Distributed storage systems, built on peer-to-peer networks, can provide large-scale data storage and high data reliability by redundancy. Data backup is the process to store data into a set of redundant storage nodes. Rapid completion of such a process is very critical to maintain system performance. In traditional data backup in distributed systems based on erasure codes, star-structured scheme is used, in which each redundant block is just sent to each target storage node from the source node directly, so the storage throughput and delay are limited by the bottleneck bandwidth, due to bandwidth heterogeneity. The recent “in-network” redundancy generation scheme uses locally repairable property of self-repairing codes to speed up data backup. However, such kind of code does not own maximum distance separable property, thus does not achieve optimal storage efficiency. We still lack a fast backup scheme in distributed systems based on general erasure coding. To this end, we proposed that instead of only focusing on bandwidths between the source node and target nodes, the bandwidths between target storage nodes should be fully taken into account. In our scheme, each redundant data block is divided into some parts according to different proportions and each part of the block is sent to the target storage node via other different storage nodes.
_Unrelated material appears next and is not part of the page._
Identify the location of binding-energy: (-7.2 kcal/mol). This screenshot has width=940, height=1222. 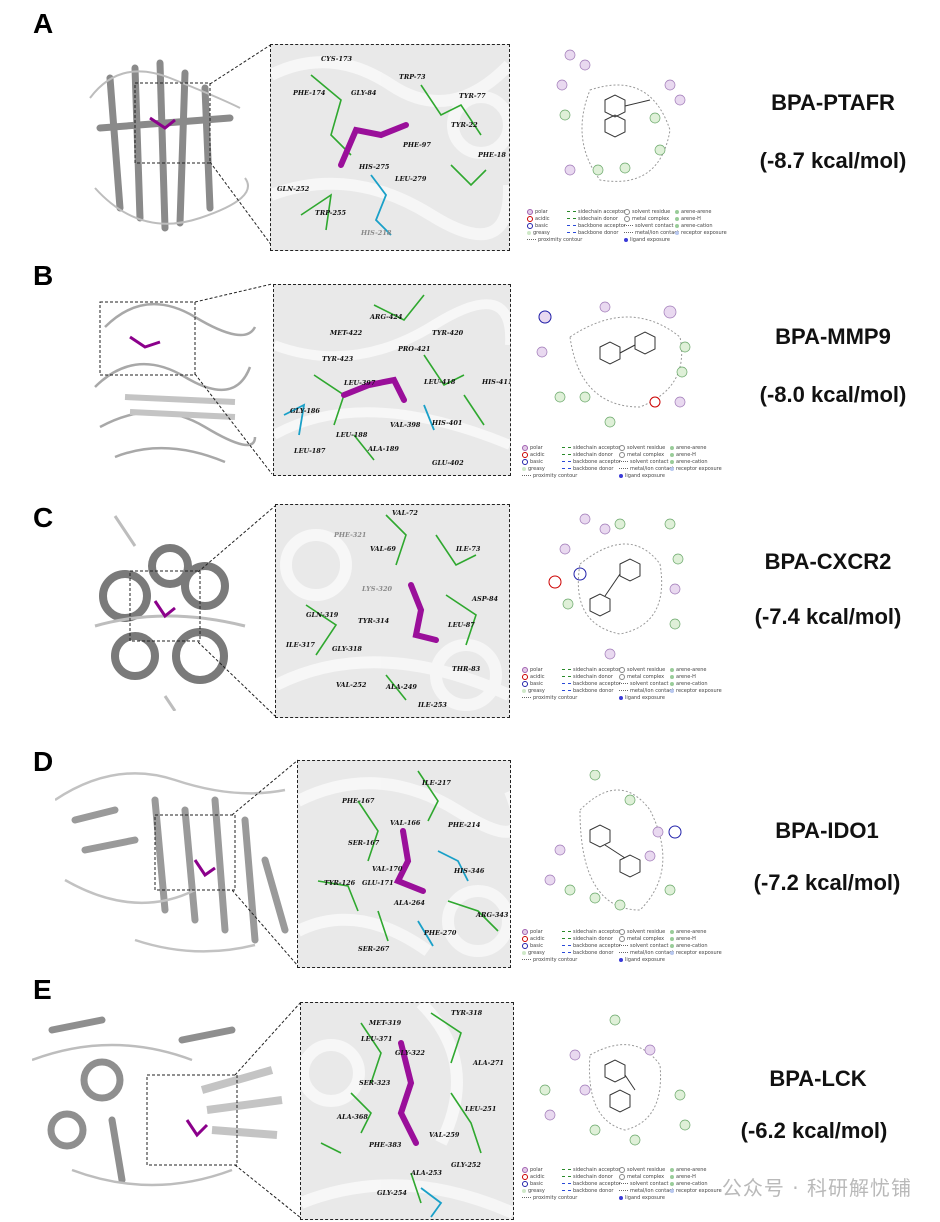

The benefit is that spare bandwidths between target storage nodes are used to reduce backup time. We further show how this process can be modeled and derive a formula about the final backup time. We can achieve minimum backup time by solution for classical quadratic programming problem. We conduct both numerical analysis and experimental study. Our experiments shows, the delay reduces 59 %, compared with common star-structured scheme. Meanwhile, the throughput is increased significantly in backup process.